Use When	Don't Use When	Use Instead
Queries filter on specific columns repeatedly	Table has < 1000 rows	Full table scan (faster for tiny tables)
Read/query workload dominates	Write throughput is the bottleneck	Batch inserts, then add indexes after bulk load
Query needs sorted output (ORDER BY)	Data is write-once, read-never (audit logs)	Append-only table, no indexes
Covering index eliminates heap lookups	You're indexing every column "just in case"	Targeted indexes based on actual query patterns
JSONB containment queries are slow	JSON values are small and rarely queried	No index; sequential scan on small data
Time-series data with range filters	Data is inserted in random order	B-tree (BRIN requires physical correlation)

Important Caveats

PostgreSQL hash indexes were not WAL-logged before version 10 — they were unsafe for production.
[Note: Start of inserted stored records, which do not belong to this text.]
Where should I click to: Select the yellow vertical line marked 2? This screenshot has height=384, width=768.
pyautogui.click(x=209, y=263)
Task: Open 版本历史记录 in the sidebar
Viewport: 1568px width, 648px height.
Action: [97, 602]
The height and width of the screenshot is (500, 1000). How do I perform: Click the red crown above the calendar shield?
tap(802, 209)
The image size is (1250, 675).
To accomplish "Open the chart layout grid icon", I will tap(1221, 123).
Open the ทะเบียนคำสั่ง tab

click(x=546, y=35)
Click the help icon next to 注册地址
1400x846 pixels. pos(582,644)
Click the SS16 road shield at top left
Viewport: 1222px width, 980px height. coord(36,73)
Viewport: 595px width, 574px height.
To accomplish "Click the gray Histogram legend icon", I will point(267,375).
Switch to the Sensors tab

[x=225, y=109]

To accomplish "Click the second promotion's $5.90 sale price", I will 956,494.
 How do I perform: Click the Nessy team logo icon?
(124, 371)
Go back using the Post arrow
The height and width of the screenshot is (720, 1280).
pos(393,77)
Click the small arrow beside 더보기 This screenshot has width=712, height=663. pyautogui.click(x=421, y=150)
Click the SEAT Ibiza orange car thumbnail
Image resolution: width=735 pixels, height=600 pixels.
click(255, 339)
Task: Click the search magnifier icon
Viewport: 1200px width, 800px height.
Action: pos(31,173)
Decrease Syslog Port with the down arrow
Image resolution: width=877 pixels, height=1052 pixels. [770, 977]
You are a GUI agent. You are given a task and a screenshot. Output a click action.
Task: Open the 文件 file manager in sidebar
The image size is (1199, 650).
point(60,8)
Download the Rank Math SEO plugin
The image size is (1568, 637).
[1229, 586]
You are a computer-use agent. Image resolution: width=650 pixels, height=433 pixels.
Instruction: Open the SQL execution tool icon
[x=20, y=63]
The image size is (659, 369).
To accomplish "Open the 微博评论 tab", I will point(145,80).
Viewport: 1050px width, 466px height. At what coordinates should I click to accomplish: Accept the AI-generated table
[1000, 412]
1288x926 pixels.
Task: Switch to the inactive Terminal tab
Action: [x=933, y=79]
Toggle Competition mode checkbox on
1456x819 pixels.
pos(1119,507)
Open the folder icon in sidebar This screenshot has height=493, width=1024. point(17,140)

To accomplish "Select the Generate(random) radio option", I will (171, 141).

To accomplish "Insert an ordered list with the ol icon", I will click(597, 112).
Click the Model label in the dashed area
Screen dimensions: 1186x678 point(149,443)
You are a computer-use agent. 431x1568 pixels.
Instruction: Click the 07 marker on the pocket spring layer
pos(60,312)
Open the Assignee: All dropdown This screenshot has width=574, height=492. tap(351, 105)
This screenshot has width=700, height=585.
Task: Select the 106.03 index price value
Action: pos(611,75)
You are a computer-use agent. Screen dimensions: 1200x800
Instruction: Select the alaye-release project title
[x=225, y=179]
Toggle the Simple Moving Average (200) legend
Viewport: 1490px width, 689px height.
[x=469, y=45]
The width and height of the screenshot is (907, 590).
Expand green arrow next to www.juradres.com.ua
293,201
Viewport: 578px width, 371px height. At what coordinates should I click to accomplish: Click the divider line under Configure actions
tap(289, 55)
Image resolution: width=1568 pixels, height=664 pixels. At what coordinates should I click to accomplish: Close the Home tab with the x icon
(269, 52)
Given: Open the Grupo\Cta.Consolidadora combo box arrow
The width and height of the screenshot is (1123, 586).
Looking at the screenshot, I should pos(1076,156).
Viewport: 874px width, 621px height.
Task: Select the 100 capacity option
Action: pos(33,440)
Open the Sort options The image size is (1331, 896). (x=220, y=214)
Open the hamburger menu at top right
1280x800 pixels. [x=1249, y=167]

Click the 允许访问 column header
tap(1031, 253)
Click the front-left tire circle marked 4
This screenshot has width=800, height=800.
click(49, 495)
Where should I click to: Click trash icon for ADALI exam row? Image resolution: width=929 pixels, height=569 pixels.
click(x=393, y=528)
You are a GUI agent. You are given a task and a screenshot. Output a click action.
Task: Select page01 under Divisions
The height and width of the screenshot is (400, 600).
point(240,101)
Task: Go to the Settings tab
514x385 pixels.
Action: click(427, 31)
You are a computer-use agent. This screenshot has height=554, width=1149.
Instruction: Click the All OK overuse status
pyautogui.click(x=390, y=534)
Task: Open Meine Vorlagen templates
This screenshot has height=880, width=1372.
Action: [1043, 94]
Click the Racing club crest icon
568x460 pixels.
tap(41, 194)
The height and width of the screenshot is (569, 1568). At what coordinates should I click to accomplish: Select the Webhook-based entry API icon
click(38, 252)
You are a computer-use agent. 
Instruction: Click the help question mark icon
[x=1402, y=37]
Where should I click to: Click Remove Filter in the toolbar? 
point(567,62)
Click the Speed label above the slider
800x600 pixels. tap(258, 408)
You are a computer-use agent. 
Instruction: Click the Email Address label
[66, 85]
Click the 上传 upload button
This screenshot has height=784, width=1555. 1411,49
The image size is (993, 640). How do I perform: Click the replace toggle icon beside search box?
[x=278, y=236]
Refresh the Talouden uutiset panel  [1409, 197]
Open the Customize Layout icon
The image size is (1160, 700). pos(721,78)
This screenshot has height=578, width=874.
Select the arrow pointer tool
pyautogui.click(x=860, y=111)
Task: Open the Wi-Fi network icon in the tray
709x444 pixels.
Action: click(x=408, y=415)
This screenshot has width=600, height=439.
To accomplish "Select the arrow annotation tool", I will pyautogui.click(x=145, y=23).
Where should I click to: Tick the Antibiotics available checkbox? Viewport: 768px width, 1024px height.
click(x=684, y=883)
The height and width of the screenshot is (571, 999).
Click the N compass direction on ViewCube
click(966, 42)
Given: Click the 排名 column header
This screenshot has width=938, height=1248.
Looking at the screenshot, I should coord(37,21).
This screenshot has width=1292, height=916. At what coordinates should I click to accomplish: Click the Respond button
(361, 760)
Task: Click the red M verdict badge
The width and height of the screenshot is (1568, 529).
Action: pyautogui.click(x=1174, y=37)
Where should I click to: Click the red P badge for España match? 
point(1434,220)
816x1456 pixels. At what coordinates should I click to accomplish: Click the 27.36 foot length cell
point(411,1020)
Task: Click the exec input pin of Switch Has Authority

Always use PG 10+ for hash indexes.
MySQL InnoDB stores the primary key at every secondary index leaf node. Very wide primary keys (e.g., UUID) inflate all secondary indexes. Prefer integer auto-increment PKs on InnoDB.
SQL Server clustered index physically reorders table data — you get exactly one per table. Choose it carefully (usually the primary key or most common range query column).
Index maintenance (REINDEX, OPTIMIZE TABLE, ALTER INDEX REBUILD) can lock the table. Use CONCURRENTLY (PG) or online rebuild (SQL Server Enterprise) in production.
Statistics staleness causes bad plans. PostgreSQL auto-analyzes, but after bulk loads run ANALYZE table_name; manually. MySQL: ANALYZE TABLE. SQL Server: UPDATE STATISTICS.
Multicolumn GIN indexes in PostgreSQL do not support the <@ (contained-by) operator — only @>, ?, ?|, ?&. Check operator class support before creating.